* **Problem**
From the thread below on scraping vaccine tables in R, pull out the passage starting at "I prefer using" and ending after "library(dplyr)", word for word.

I want to extract all vaccine tables with the description on the left and their description inside the table using R,
this is the link for the webpage
this is how the first table look on the webpage:
I tried using XML package, but I wasn't succeful, I used:
vup<-readHTMLTable("https://milken-institute-covid-19-tracker.webflow.io/#vaccines_intro", which=5)
I get an error:
Error in (function (classes, fdef, mtable) :
unable to find an inherited method for function ‘readHTMLTable’ for signature ‘"NULL"’
In addition: Warning message:
XML content does not seem to be XML: ''
How to do this?
This webpage does not use a tables thus the reason for your error. Due to the multiple subsections and hidden text, the formatting on the page is quite complicated and requires finding the nodes of interest individually.
I prefer using the "rvest" and "xml2" package for the easier and more straight forward syntax.
This is not a complete solution and should get you moving in the correct direction.
library(rvest)
library(dplyr)
#find the top of the vacine section
parentvaccine <- page %>% html_node(xpath="//div[@id='vaccines_intro']") %>% xml_parent()
#find the vacine rows
vaccines <- parentvaccine %>% html_nodes(xpath = ".//div[@class='chart_row for_vaccines']")
#find info on each one
company <- vaccines %>% html_node(xpath = ".//div[@class='is_h5-2 is_developer w-richtext']") %>% html_text()
product <- vaccines %>% html_node(xpath = ".//div[@class='is_h5-2 is_vaccines w-richtext']") %>% html_text()
phase <- vaccines %>% html_node(xpath = ".//div[@class='is_h5-2 is_stage']") %>% html_text()

Stored records:

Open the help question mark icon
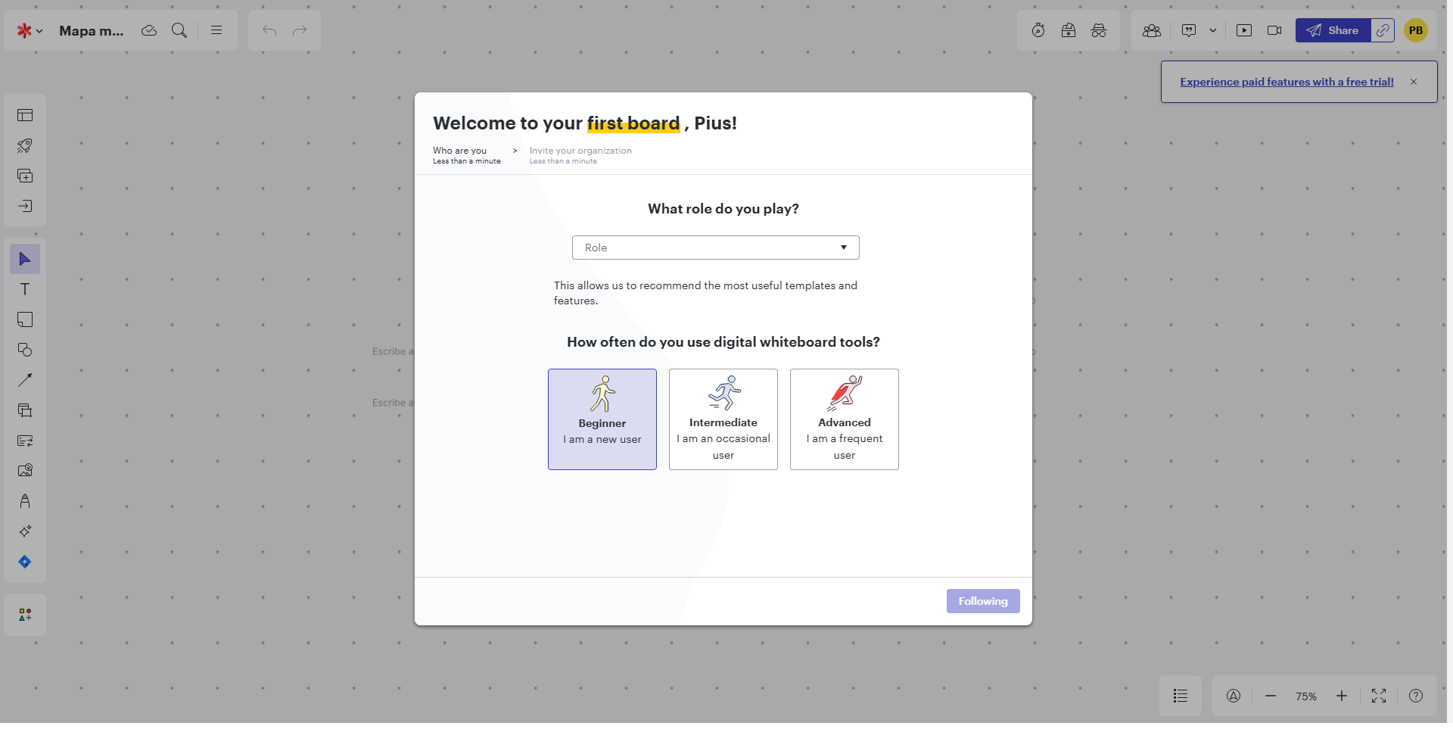Image resolution: width=1453 pixels, height=729 pixels. (1416, 696)
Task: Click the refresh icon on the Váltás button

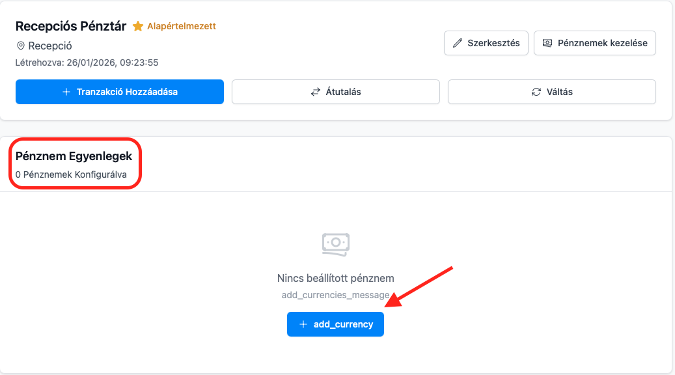Action: (x=536, y=92)
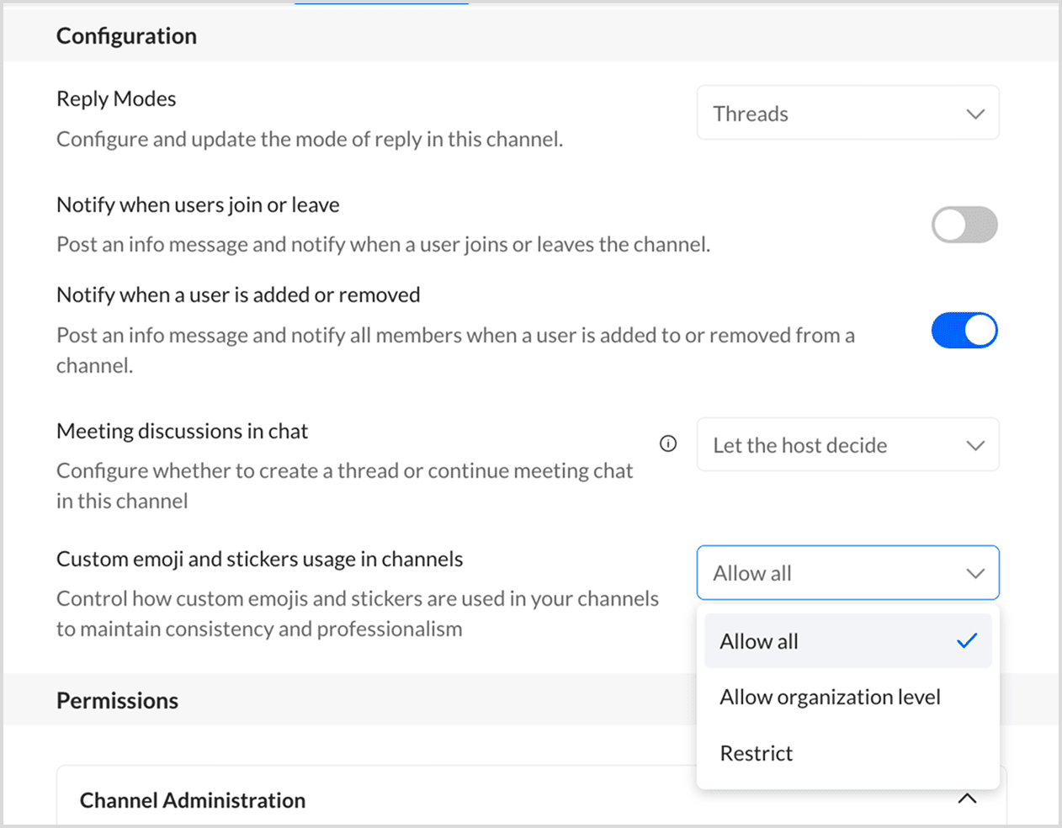1062x828 pixels.
Task: Open the Let the host decide dropdown
Action: [x=847, y=445]
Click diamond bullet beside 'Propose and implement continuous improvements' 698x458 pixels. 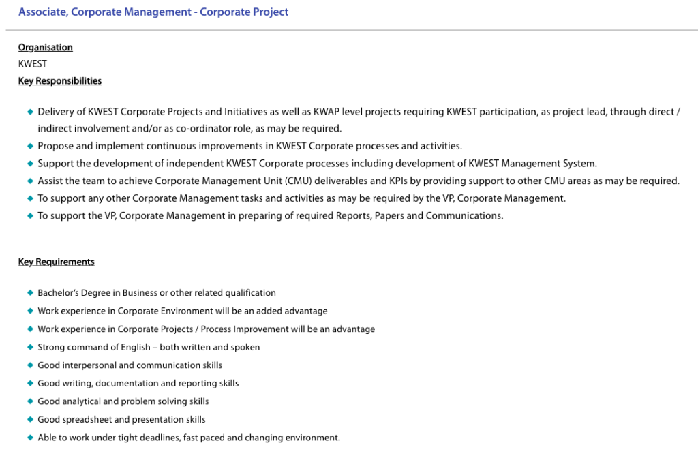coord(30,146)
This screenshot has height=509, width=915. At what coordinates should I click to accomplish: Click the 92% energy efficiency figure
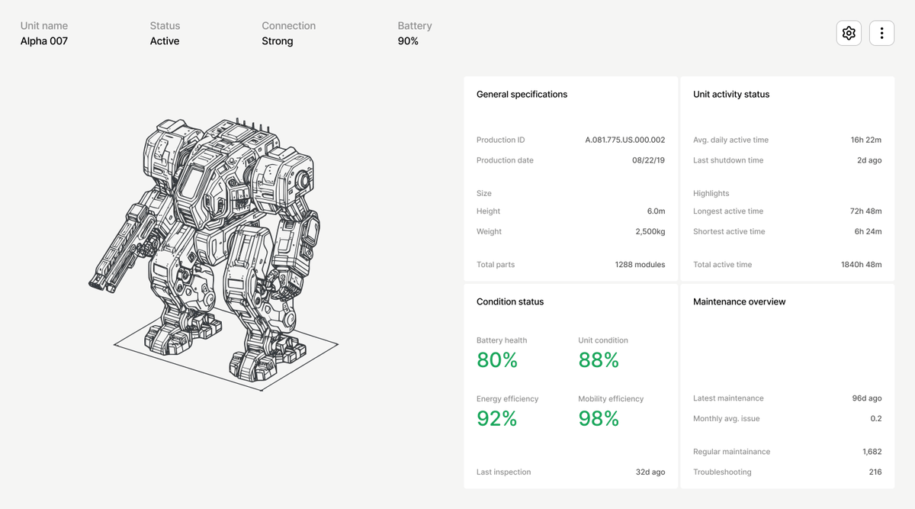(x=497, y=418)
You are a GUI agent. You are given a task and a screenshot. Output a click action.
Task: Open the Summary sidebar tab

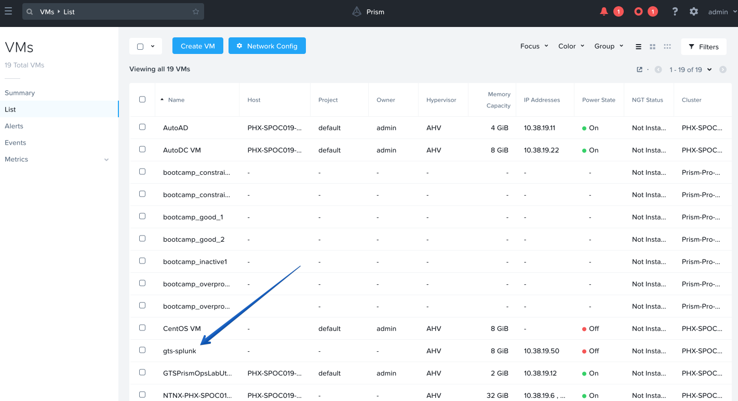pos(20,93)
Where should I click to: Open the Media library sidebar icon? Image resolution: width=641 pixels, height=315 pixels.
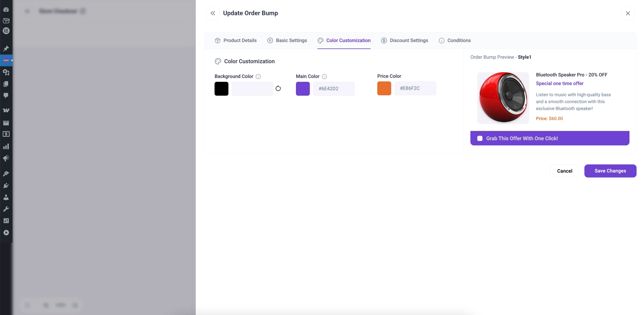pos(6,72)
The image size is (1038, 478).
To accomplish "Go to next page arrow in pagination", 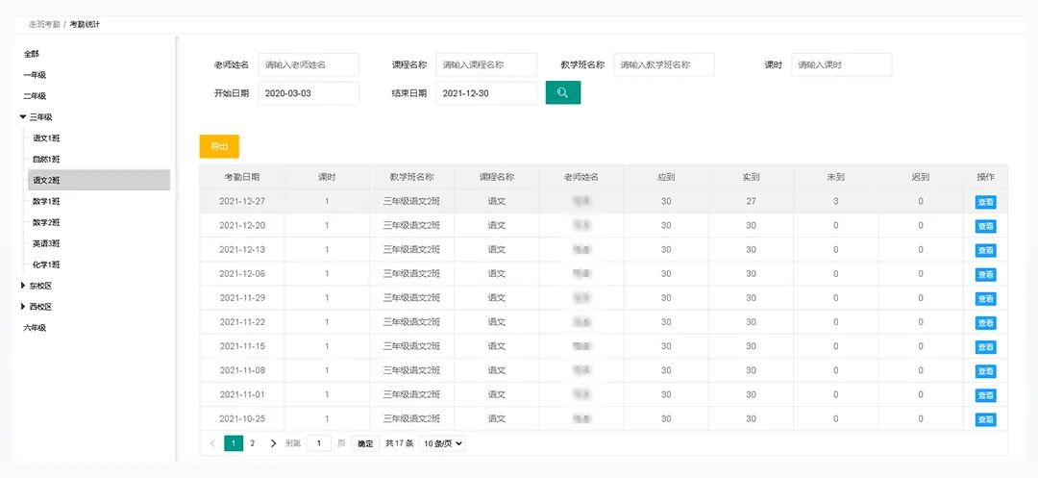I will (273, 443).
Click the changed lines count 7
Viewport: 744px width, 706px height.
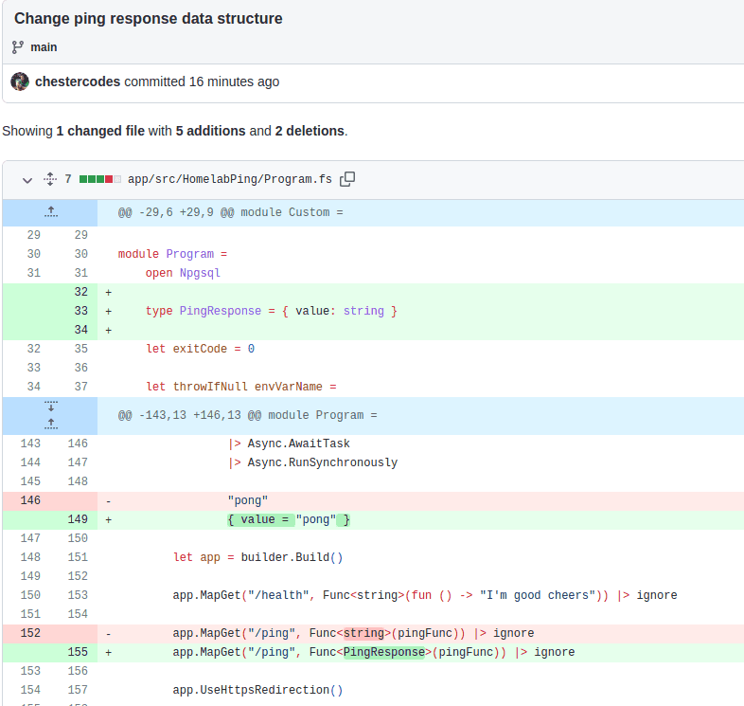point(68,179)

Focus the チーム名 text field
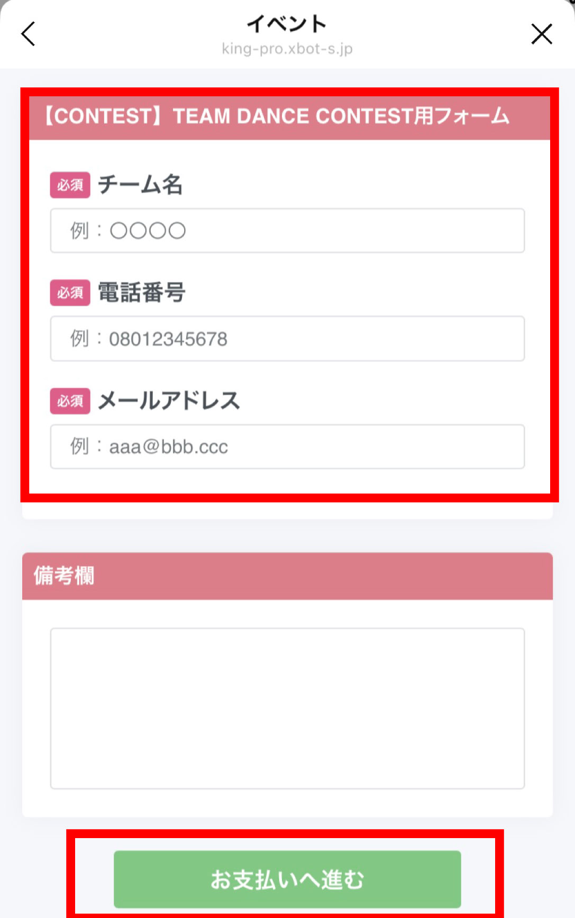tap(287, 231)
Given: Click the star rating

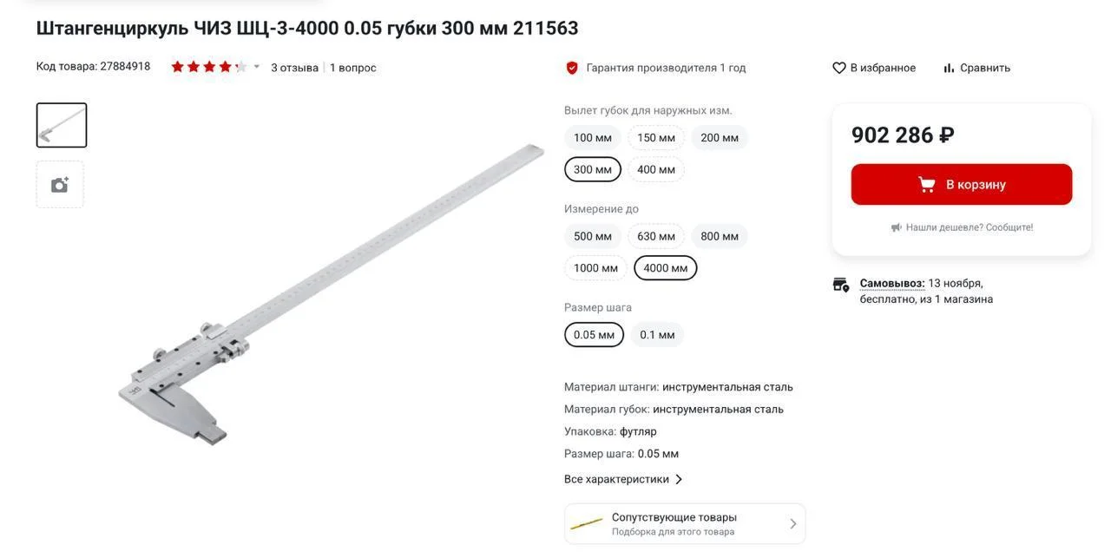Looking at the screenshot, I should [x=209, y=67].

* **Worked solution**
I prefer using the "rvest" and "xml2" package for the easier and more straight forward syntax.
This is not a complete solution and should get you moving in the correct direction.
library(rvest)
library(dplyr)